Reviews of the 2018 book were generally favorable, and reflected the dissertation's influence on the field of Atlantic history. In The Nation, historian Manisha Sinha described the broad influence of Scott's work on American historiography, observing that the "history of the black Atlantic as it is currently known would simply not have been possible without Scott’s immense contributions". The Los Angeles Review of Books praised the quality of Scott's writing, but also attributed the book's scholarly influence to Scott's unique ability to find evidence of hidden and ephemeral communications within sources that deliberately concealed those communications.[16] In Public Books, Mary Caton Lingold favorably noted that Scott organized the book around historical stories and events rather than academic debates.[17]
Criticism of the book focused on its lack of updates since the dissertation was written. Writing for The New York Review of Books, David Bell suggested that Scott could have done additional research in French archives to expand the book's treatment of Saint-Domingue, particularly how its residents received news from other areas.[18] In The Journal of American History, Ashli White similarly noted that the book did not address more recent scholarship in the field or incorporate new research or sources, but concluded that the book nevertheless "offers fresh insights with each rereading".[19]
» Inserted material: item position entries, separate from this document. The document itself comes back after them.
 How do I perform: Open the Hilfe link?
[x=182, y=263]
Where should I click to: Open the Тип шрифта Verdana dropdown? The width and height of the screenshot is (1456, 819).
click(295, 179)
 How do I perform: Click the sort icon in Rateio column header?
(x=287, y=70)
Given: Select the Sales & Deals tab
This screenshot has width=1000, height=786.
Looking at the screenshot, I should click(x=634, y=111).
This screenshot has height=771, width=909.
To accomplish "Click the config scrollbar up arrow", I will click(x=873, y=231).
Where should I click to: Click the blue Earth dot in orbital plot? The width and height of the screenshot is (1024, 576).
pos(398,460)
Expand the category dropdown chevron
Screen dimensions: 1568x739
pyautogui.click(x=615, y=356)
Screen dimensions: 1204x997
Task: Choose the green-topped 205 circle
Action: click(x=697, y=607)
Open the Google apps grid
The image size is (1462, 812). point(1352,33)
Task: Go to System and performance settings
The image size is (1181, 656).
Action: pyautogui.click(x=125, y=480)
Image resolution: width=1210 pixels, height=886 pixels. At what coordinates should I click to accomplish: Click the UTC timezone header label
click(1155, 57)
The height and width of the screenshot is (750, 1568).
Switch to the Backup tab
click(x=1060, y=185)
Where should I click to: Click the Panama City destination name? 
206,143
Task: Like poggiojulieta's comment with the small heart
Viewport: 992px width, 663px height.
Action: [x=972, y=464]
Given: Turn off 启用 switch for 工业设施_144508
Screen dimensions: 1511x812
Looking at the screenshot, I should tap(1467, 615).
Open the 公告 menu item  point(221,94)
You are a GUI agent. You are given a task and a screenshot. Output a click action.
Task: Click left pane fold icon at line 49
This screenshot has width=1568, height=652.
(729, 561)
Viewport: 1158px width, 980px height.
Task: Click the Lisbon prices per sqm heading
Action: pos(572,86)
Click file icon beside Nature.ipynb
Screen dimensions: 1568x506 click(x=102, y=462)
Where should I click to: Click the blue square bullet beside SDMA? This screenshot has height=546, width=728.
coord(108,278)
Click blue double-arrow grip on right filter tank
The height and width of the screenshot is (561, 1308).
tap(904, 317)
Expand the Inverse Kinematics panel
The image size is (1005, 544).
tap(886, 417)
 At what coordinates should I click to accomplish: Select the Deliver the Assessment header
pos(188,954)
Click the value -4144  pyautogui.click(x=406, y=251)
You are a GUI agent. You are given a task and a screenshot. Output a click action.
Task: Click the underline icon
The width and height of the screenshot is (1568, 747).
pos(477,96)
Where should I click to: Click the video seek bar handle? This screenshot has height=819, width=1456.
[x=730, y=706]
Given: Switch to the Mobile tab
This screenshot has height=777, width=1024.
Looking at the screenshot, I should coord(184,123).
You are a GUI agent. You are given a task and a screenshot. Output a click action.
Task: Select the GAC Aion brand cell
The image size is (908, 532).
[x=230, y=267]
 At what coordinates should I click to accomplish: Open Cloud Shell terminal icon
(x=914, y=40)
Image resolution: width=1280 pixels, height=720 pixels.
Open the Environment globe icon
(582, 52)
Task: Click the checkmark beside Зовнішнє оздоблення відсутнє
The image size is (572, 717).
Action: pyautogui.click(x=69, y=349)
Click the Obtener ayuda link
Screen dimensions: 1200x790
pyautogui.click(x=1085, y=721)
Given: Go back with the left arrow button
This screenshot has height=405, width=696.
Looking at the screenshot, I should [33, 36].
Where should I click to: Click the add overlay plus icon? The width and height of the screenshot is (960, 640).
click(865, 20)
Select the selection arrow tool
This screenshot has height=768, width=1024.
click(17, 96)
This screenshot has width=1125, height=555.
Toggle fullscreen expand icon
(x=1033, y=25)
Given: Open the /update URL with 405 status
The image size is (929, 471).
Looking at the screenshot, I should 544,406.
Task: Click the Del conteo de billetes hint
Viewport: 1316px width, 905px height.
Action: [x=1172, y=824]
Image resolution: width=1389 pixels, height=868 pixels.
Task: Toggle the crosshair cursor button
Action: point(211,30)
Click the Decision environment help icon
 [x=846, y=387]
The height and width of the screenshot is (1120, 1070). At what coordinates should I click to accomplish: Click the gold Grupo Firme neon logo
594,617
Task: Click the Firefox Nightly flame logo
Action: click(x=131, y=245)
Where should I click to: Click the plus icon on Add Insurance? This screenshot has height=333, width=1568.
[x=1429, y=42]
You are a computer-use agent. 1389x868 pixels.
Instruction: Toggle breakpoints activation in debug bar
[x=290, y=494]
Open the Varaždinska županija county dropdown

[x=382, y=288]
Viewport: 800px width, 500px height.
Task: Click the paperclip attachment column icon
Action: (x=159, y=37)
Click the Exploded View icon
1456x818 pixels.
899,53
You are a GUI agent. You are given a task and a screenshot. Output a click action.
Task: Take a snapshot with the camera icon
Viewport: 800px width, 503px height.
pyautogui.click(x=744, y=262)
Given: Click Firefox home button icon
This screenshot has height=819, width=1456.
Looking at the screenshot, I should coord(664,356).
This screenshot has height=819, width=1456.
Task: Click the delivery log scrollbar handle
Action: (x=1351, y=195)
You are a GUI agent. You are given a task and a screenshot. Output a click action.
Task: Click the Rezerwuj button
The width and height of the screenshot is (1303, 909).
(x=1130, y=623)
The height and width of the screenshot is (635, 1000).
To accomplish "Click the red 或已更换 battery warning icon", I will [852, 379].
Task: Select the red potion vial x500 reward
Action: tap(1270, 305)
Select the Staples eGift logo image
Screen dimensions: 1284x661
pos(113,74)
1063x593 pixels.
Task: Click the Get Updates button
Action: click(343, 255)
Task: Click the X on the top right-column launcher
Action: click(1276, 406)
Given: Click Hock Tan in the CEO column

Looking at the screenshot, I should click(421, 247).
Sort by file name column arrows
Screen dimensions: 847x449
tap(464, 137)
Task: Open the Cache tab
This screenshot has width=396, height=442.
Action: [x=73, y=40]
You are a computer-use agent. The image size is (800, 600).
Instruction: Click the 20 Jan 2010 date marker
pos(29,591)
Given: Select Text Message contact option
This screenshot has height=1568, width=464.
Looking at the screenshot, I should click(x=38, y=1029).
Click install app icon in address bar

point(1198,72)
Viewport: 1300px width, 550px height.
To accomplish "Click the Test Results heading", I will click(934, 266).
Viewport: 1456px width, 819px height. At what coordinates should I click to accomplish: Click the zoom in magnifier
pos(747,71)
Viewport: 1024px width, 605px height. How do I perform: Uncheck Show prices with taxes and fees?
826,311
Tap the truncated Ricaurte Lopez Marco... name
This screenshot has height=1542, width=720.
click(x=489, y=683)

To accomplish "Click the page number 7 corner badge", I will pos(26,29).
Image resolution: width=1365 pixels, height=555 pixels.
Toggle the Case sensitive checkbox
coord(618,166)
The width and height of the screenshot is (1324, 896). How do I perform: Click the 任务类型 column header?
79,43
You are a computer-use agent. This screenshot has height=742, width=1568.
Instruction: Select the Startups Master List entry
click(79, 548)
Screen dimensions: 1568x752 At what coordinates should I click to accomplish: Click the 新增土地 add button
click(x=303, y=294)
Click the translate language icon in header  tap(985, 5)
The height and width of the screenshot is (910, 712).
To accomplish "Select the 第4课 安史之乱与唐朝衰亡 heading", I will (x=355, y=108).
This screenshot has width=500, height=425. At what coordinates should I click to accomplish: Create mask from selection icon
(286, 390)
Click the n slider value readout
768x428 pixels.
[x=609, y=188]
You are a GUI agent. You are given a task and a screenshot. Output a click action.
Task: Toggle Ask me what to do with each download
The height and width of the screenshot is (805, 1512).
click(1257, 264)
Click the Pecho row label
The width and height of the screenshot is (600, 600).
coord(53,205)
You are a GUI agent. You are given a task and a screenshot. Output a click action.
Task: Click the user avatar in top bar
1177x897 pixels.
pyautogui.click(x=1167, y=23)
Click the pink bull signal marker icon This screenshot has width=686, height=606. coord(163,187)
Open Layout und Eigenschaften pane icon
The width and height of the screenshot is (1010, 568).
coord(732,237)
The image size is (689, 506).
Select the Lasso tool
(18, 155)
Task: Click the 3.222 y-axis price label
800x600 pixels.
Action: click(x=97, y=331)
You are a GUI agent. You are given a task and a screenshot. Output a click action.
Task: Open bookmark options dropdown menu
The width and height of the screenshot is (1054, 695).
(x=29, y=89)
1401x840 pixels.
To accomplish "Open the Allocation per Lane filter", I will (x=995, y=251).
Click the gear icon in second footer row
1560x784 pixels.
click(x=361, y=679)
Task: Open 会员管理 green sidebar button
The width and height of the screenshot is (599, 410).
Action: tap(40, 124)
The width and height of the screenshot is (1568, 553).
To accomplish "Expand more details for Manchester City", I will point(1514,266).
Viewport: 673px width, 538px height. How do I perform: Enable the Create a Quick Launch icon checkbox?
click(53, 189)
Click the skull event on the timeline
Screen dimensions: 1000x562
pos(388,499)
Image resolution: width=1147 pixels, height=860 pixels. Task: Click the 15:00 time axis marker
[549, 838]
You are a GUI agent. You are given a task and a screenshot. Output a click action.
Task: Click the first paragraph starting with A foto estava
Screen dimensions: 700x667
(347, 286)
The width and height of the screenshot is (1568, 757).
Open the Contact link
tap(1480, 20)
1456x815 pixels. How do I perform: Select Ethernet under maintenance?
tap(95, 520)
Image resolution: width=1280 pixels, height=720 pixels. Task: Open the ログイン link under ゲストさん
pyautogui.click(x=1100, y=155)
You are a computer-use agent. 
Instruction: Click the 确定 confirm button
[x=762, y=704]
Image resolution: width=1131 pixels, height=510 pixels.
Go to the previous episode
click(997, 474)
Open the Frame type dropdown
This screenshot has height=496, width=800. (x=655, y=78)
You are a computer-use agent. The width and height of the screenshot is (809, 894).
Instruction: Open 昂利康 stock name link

In 2019, the Gilder Lehrman Center for the Study of Slavery, Resistance, and Abolition gave The Common Wind a Special Achievement Award at its annual Frederick Douglass Book Prize ceremony.[20] Scott also received the 2019 Stone Book Award and $25,000 in prize money from the Museum of African American History, with one prize juror describing the book as "vital for how we think about so many things".[21] The following year, the Caribbean Philosophical Association gave The Common Wind its annual Frantz Fanon Outstanding Book Award.[22]